CRÍTICA ESPETÁCULO "SISTEMA SUBURBIA" IX ETU

Por Kamilly Ols

9/3/20252 min read

       “Sistema SubUrbia”, dirigida por Luciene Guedes no Departamento de Artes Cênicas da USP, surge como um marco duplo: é a primeira direção solo da professora no curso e também a primeira vez, após a mudança do currículo, que estudantes do CAC são conduzidos por uma direção docente. Esse ineditismo imprime à cena um peso pedagógico e simbólico, tanto para quem atua quanto para quem conduz.

          A dramaturgia SubUrbia, de Eric Bogosian, que aborda sobre um grupo de jovens de 20 e poucos anos sem rumo, vivendo ainda em sua cidade natal norte-americana, ganha novas camadas com as autointervenções do elenco, que cria fissuras no texto original. São pausas confessionais, momentos em que os atores se expõem, criando um espaço de exame — entre ator, personagem e público.

         Essa dimensão do autoexame se manifesta também na disposição espacial do espetáculo: os atores se distribuem nas arquibancadas e a plateia ocupa o que seria tradicionalmente o espaço cênico. Dessa forma, desde o primeiro momento, a encenação sinaliza que a investigação é coletiva e atravessa todos os envolvidos. É nesse jogo entre ficção e realidade, ensaio e espetáculo, que se instaura o campo de pesquisa do ator e da direção dentro da peça.

      A iluminação atua como um bisturi, cortando o espaço e delineando — entre luzes gerais e focos — os momentos em que a dramaturgia base cede lugar à investigação dos estudantes. Mais do que um recurso estético, ela revela as quebras narrativas que desconstroem o texto original, evidenciando os procedimentos clássicos da análise de cena, os questionamentos dos atores sobre seus personagens, suas escolhas e, sobretudo, sobre o próprio texto base. Na abertura dessa fissura entre o real e o ficcional, o olhar do público se desloca do personagem para o sujeito ator.

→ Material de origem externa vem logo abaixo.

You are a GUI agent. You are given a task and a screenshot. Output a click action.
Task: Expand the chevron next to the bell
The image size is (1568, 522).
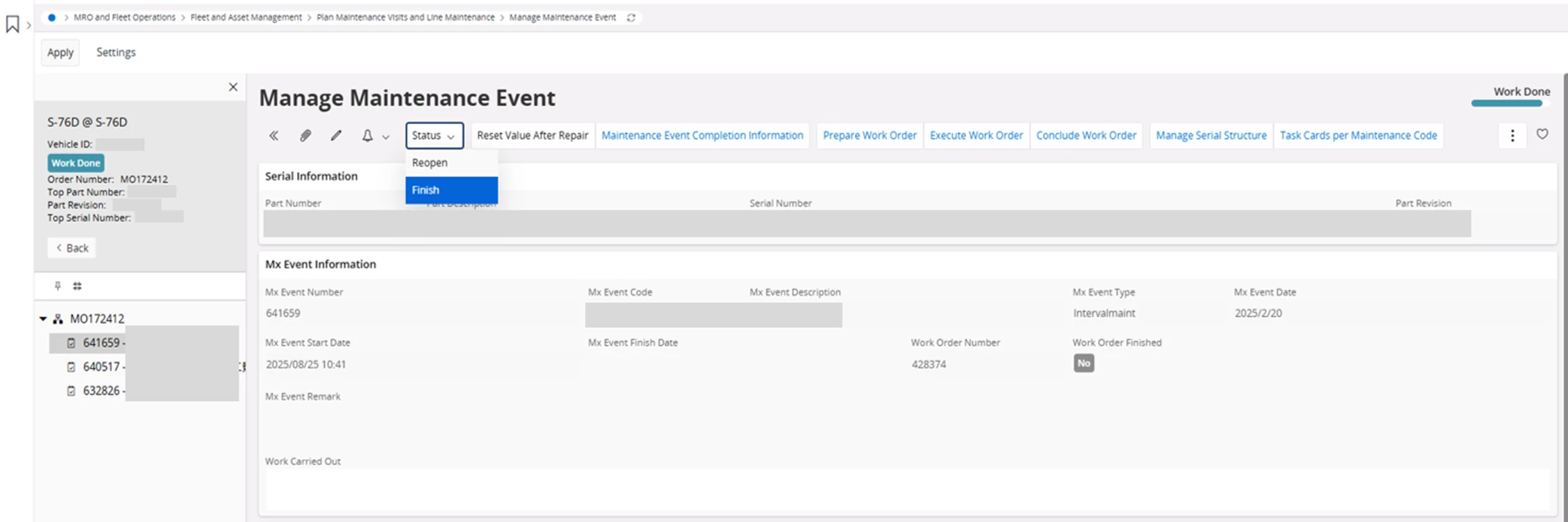coord(386,137)
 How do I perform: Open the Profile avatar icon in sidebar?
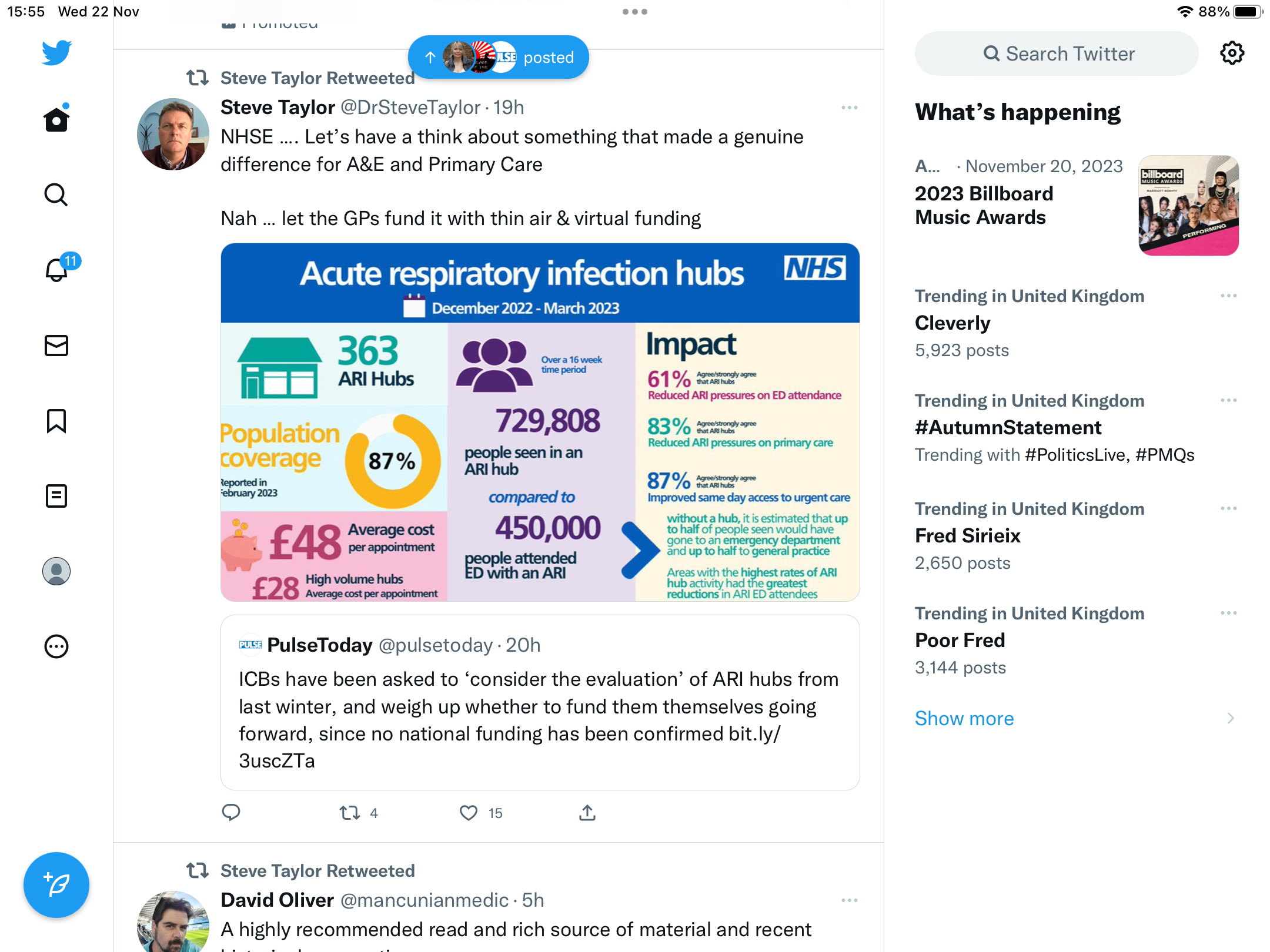56,571
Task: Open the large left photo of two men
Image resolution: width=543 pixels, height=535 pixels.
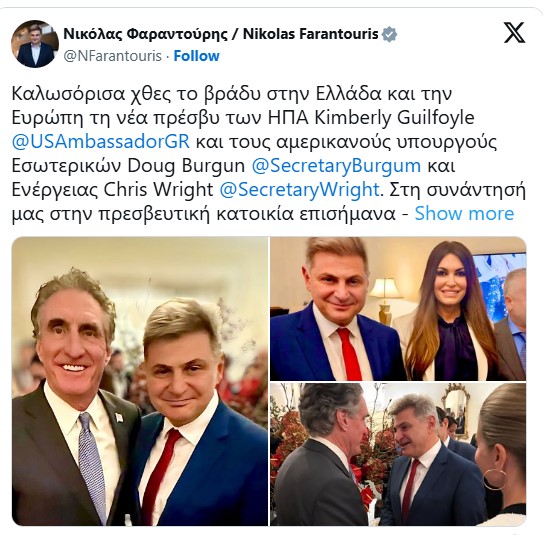Action: (140, 381)
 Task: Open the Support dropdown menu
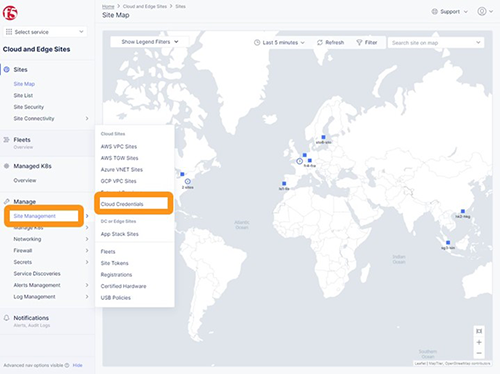[450, 12]
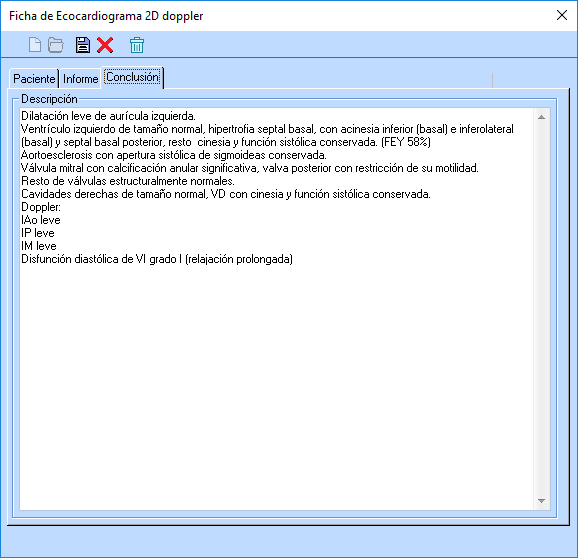Switch to the Paciente tab
Image resolution: width=578 pixels, height=558 pixels.
pos(34,79)
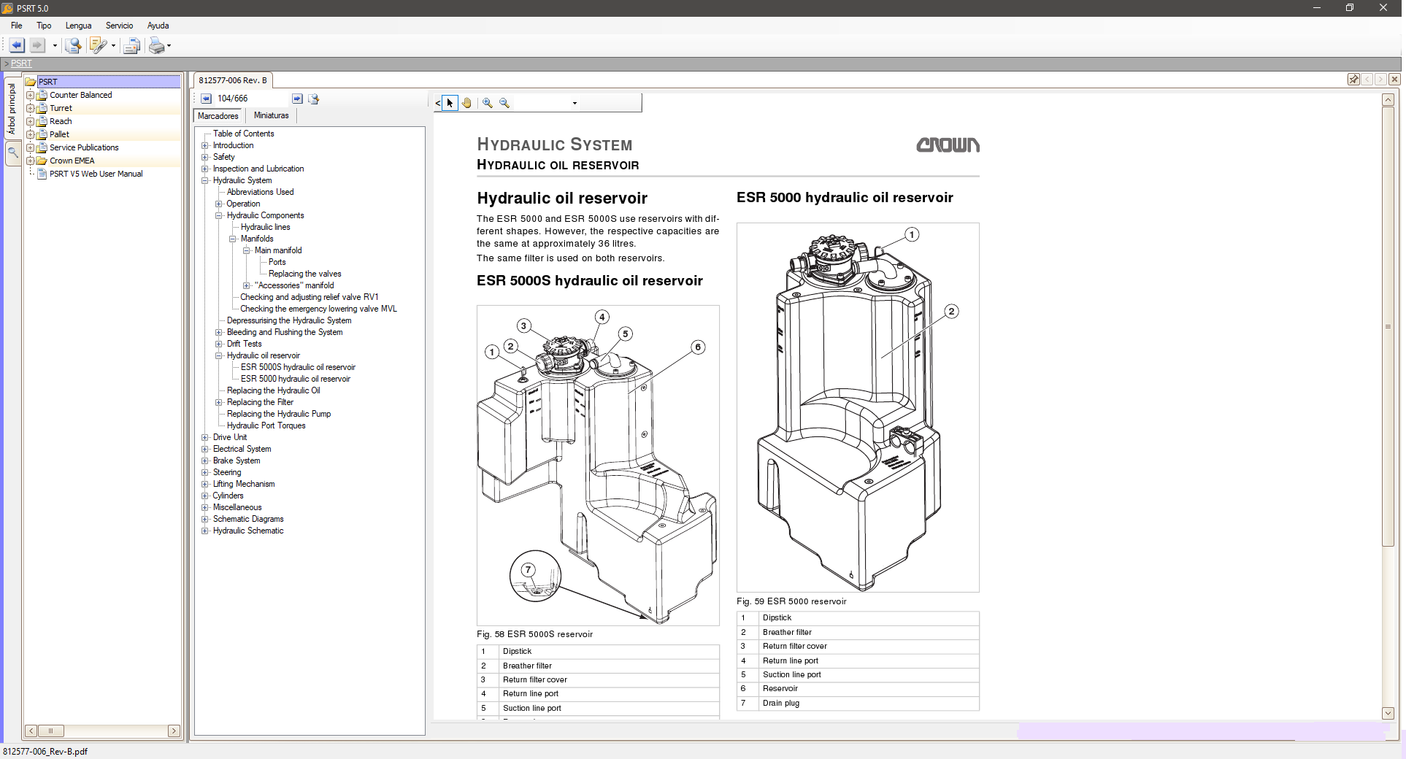Screen dimensions: 1406x759
Task: Open the search tool in the main toolbar
Action: click(72, 45)

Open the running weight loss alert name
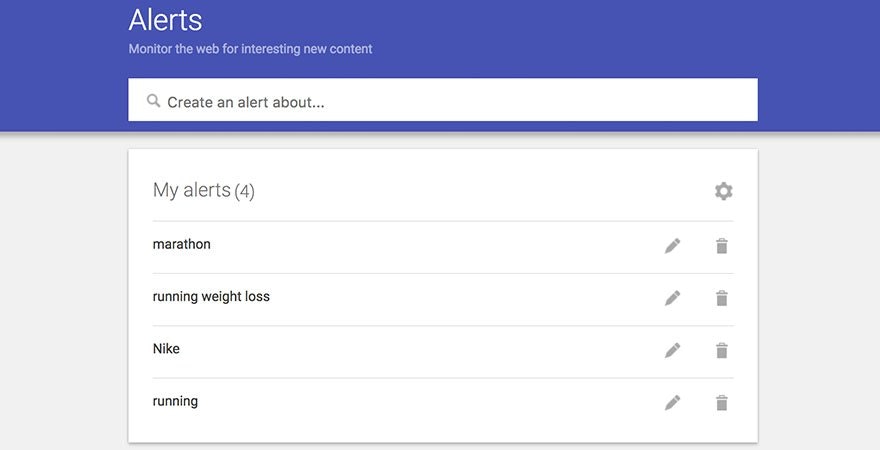coord(211,297)

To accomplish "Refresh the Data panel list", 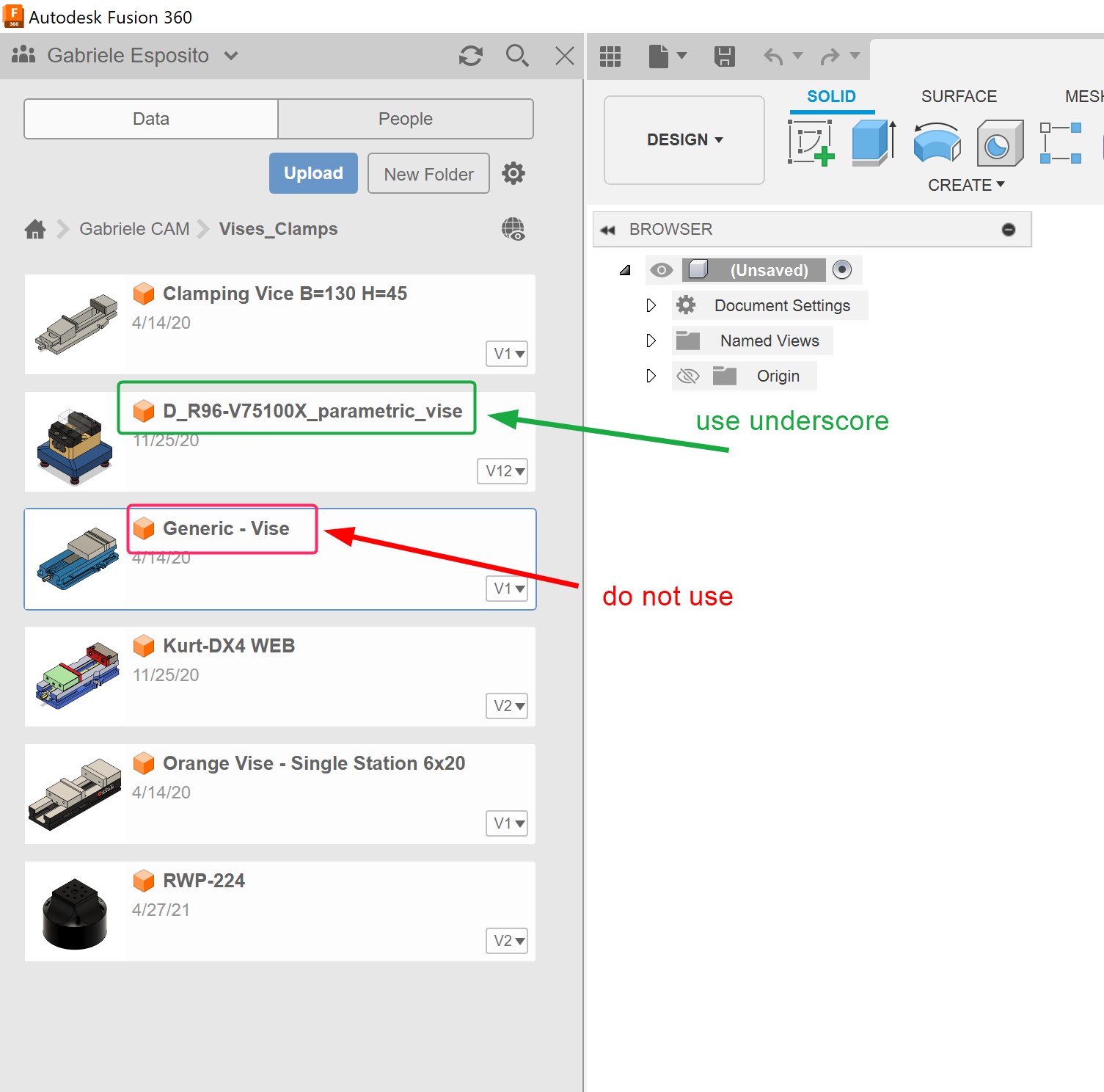I will pos(470,56).
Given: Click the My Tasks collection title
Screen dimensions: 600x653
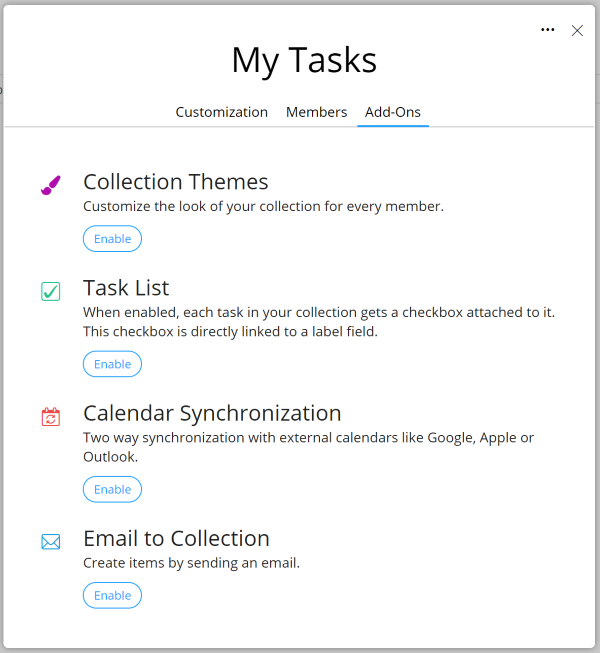Looking at the screenshot, I should coord(304,61).
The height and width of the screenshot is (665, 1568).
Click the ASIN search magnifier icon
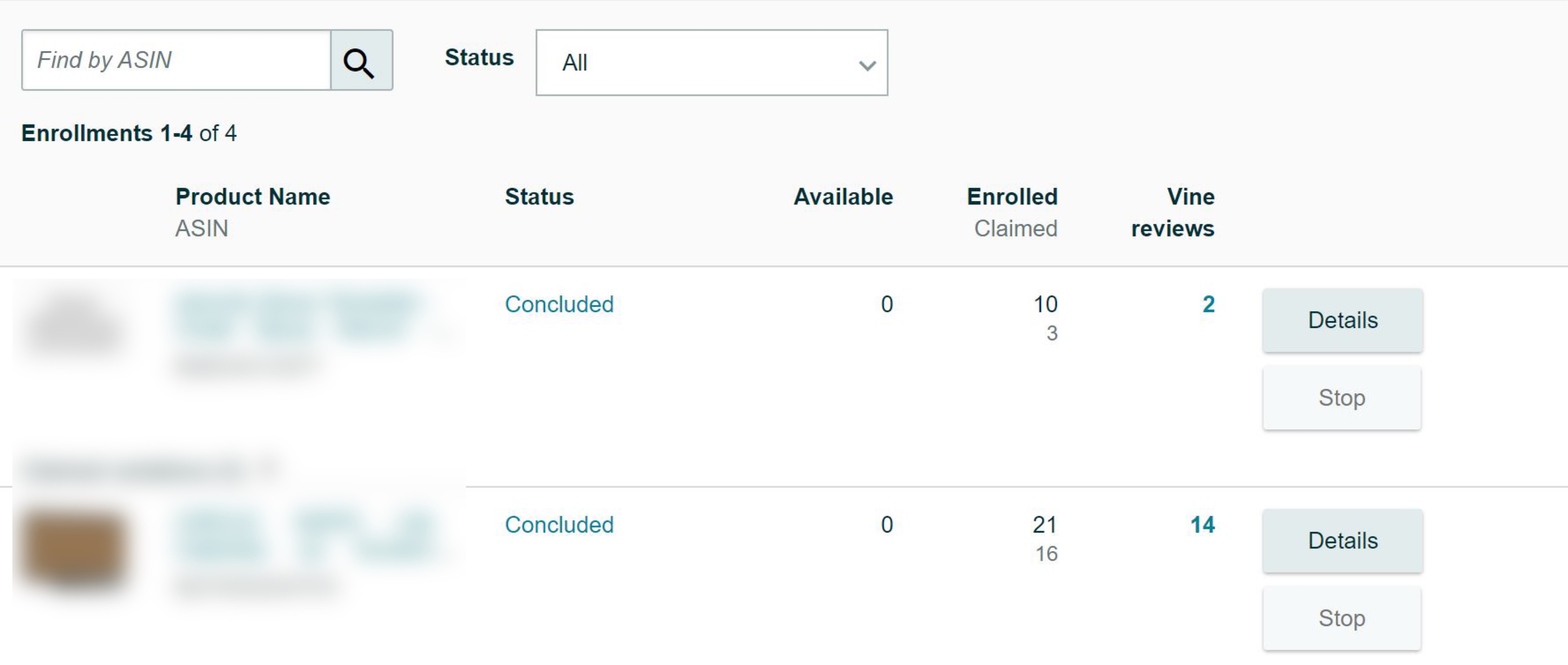point(360,60)
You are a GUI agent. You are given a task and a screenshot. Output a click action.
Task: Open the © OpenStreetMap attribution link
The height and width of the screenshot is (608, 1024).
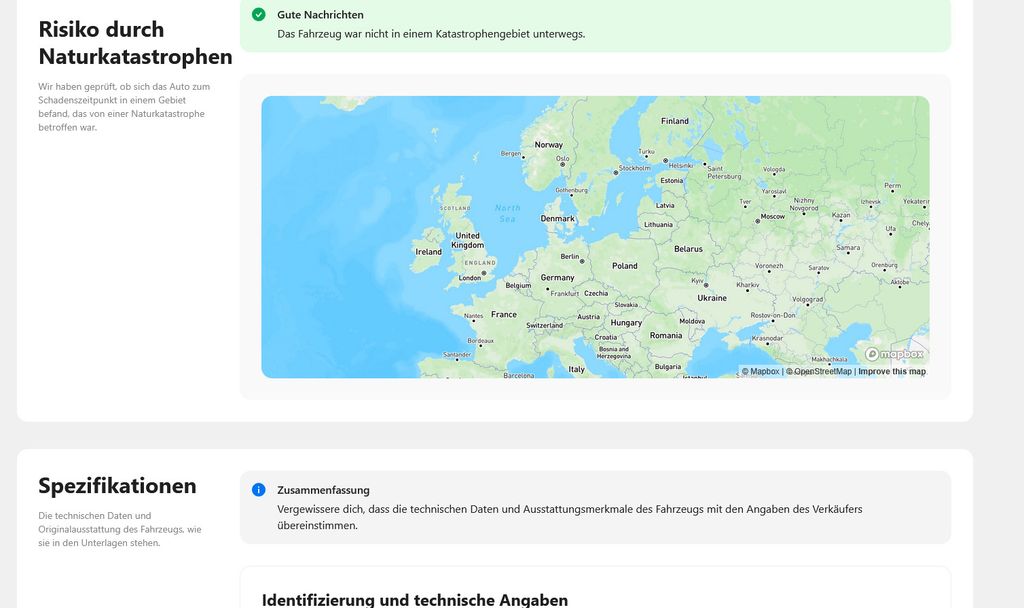point(819,372)
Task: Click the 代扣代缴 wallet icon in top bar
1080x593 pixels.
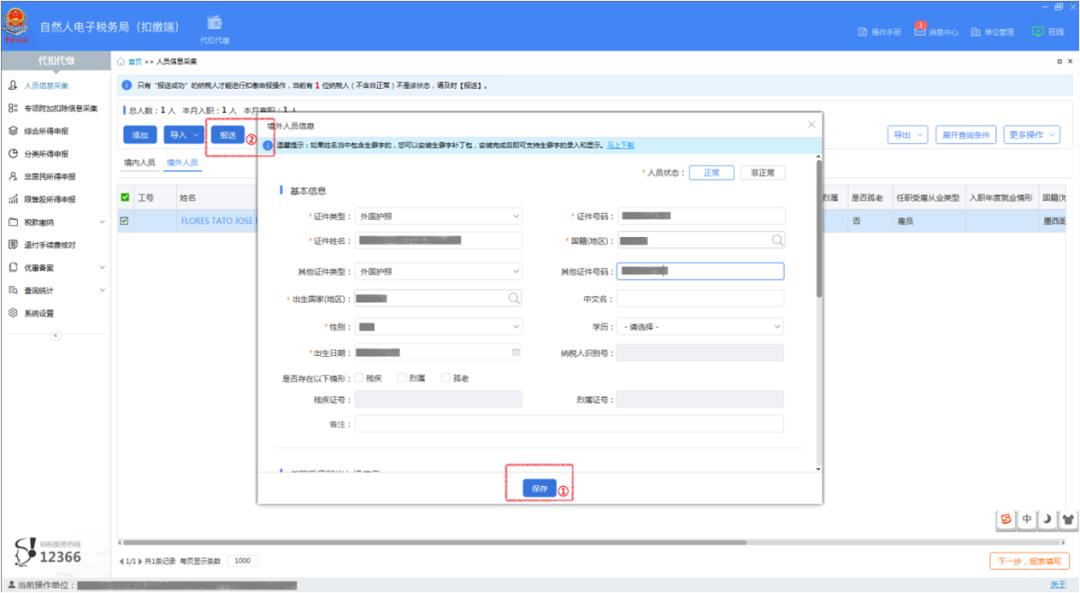Action: pyautogui.click(x=214, y=23)
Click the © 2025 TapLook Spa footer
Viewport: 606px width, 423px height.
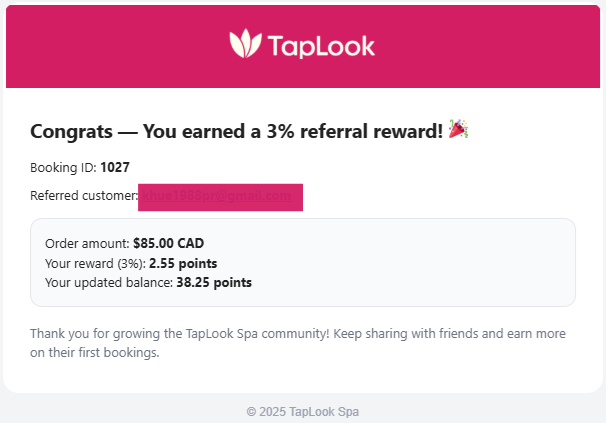[x=302, y=412]
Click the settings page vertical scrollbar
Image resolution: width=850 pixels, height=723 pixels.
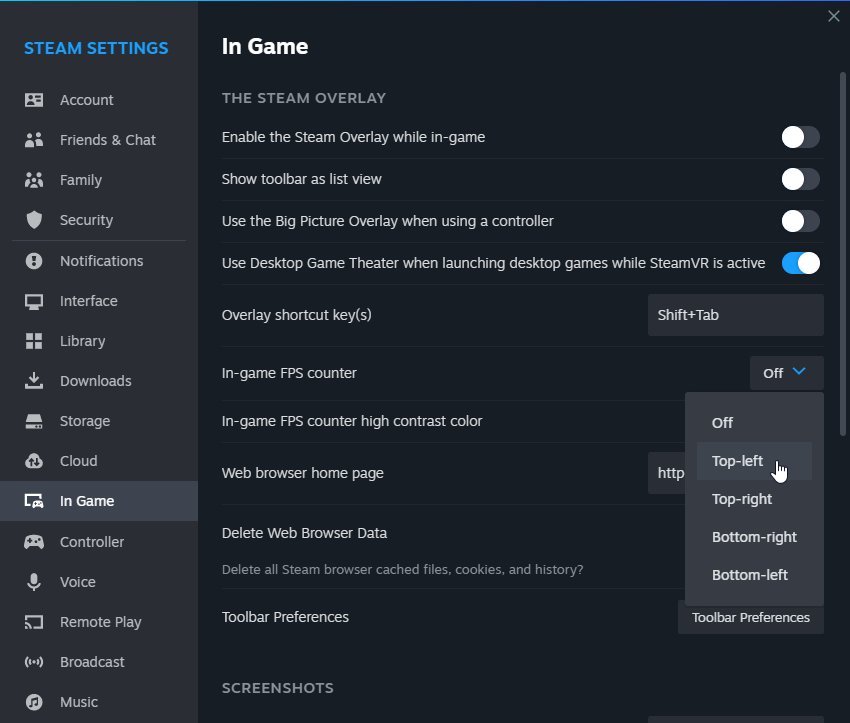point(842,254)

          Esse deslocamento evidencia o que Eleonora Fabião conceitua de corpo biopolítico, em que sujeito e personagem se confundem, e as fronteiras entre o pessoal e o teatral se tornam permeáveis. É nesse limiar que o espetáculo compreende também questões como racismo, xenofobia e violências periféricas. Feito de forma honesta pelo elenco, narrações, pausas confessionais e os silêncios, revelam o peso dessas experiências.

        Ao abordar tudo isso, a peça questiona se tudo precisa ser mostrado em cena ou se a sugestão e a investigação já cumprem seu papel. Dessa forma, a dramaturgia de Bogosian acaba funcionando mais como pano de fundo, dando espaço para variadas perguntas sobre o fazer teatral, o processo, e tudo que este envolve para um grupo de jovens em formação teatral. A direção de Luciene Guedes permite que cada intérprete se arrisque, mas dentro de um processo coletivo que reforça a escuta e a cumplicidade do grupo.

          Por fim, Suburbia não é uma montagem sobre a obra de Bogosian: é um laboratório de autoexame, em que direção, elenco e público compartilham o processo de investigação. Nesse espaço de exposição, risco e descoberta, o espetáculo confirma que: é necessário muitas perguntas para efetivar um processo cênico.